Là encore, je suis conscient que la crise Doux aura des répercussions et que tous ces chômeurs d'un coup n'augure rien de bon pour l'économie bretonne, ni pour la puissance publique qui va devoir faire face (alors qu'elle n'est pas responsable).

Quelques pistes de réflexion:

Alors vous me direz: que propose-t-il ce petit con qui se croit si malin? Je n'ai pas de solution miracle, mais j'estime qu'il est du devoir de la puissance publique de regarder la réalité en face. Nous pouvons être "compétitifs" en termes industriels, mais c'est la maîtrise de la stratégie qui nous manque ici, en Bretagne. Les sièges ne sont pas ici pour la plupart. Et quand ils le sont (pour Doux), l'économie dépend avant toute chose de l'extérieur. Idem pour le tourisme! Comment peut-on imaginer une société stable si on ne compte pas sur nos propres forces, notre propre marché économique?

Quelques petits articles devraient nous mettre la puce à l'oreille sur la marche à suivre. Guillaume Pépy, le patron de la SNCF, a annoncé récemment qu'il allait embaucher du personnel et que le profil des ouvriers de PSA pouvait être intéressant (voir ici). En somme, on conserve les savoir-faire. Quoi de mieux? Il n'y aura certes pas 1400 postes, mais creusons de ce côté pour commencer. La demande en fer est importante. On manque de transversales en Bretagne, on manque de pendulaires locaux pour relier les bourgs aux zones d'emplois.

En termes de formation, le groupe UDB avait, lors du débat sur la jeunesse et reprenant le travail de l'UDB Jeunes, proposé la mise en place de tutorat seniors-jeunes afin de ne pas perdre les savoir-faire tout en assurant des fins de carrière plus "cool" à des ouvriers qui ont trimé toute leur vie. Une deuxième piste à creuser.

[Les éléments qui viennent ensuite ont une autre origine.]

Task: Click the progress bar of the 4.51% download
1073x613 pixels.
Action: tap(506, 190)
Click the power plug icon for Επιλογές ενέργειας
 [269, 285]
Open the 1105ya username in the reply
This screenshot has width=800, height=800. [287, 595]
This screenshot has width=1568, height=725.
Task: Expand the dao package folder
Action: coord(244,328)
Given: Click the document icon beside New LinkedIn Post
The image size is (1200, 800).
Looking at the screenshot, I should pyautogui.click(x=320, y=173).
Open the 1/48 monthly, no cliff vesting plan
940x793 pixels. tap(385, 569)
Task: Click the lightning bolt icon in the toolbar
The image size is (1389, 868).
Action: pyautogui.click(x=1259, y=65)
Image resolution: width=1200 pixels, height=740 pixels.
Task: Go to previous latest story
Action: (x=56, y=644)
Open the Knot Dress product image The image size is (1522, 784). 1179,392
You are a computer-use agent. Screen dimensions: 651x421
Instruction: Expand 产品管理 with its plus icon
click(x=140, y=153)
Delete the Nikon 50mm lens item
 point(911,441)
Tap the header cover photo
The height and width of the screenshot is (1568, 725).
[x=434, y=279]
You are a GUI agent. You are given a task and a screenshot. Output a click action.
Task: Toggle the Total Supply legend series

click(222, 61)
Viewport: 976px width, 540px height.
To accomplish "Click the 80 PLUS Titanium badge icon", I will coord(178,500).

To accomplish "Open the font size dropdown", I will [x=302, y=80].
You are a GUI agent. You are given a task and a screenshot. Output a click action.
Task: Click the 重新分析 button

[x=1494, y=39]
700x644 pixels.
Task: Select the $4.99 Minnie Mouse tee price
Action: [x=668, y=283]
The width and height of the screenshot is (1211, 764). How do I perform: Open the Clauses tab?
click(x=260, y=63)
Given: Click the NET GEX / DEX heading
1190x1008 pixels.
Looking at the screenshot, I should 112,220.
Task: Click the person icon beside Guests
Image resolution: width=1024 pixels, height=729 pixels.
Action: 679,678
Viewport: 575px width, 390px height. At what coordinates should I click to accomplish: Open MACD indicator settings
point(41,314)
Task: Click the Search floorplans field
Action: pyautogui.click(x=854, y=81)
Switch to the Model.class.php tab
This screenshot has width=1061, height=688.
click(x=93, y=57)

On pourrait également parler de la fabrication des rames. Qui fabrique les trains aujourd'hui? Alstom (France), Bombardier (Canada) et Siemens (Allemagne). En gros, voilà la liste. ça fait pauvre quand même pour l'ensemble de la planète! Et vue la liste d'attente, on pourrait très bien imaginer un autre constructeur sur une gamme moins performante (sur des trains plus locaux en somme).

Côté agriculture/agro-alimentaire, il faut mettre l'accent sur la qualité des produits et l'autonomie des paysans (dont les problèmes sont souvent, comme la pêche, liés aux dettes). Quand on est intégré, on est pieds et mains liés avec celui qui nous nourri (nous paye). L'agro doit produire moins et augmenter en gamme de produits pour que les paysans puissent vivre de leur travail. Et là encore, il y a du travail dans l'agriculture... ce sont les terres qui manquent! Les pouvoirs publics (et leurs organismes) devraient partager et non réserver les terres aux mêmes, à ceux qui sont déjà dans la place. Je ne vous parle pas des banques qui ne prêtent pas alors même que les projets ont un plan de financement correct.

Bref, imagination toujours. Le modèle breton est en faillite, c'est une occasion pour en réinventer un. Et un solide où les salariés n'auraient pas peur, chaque trimestre de perdre leur emploi! J'exagère aussi en disant ça?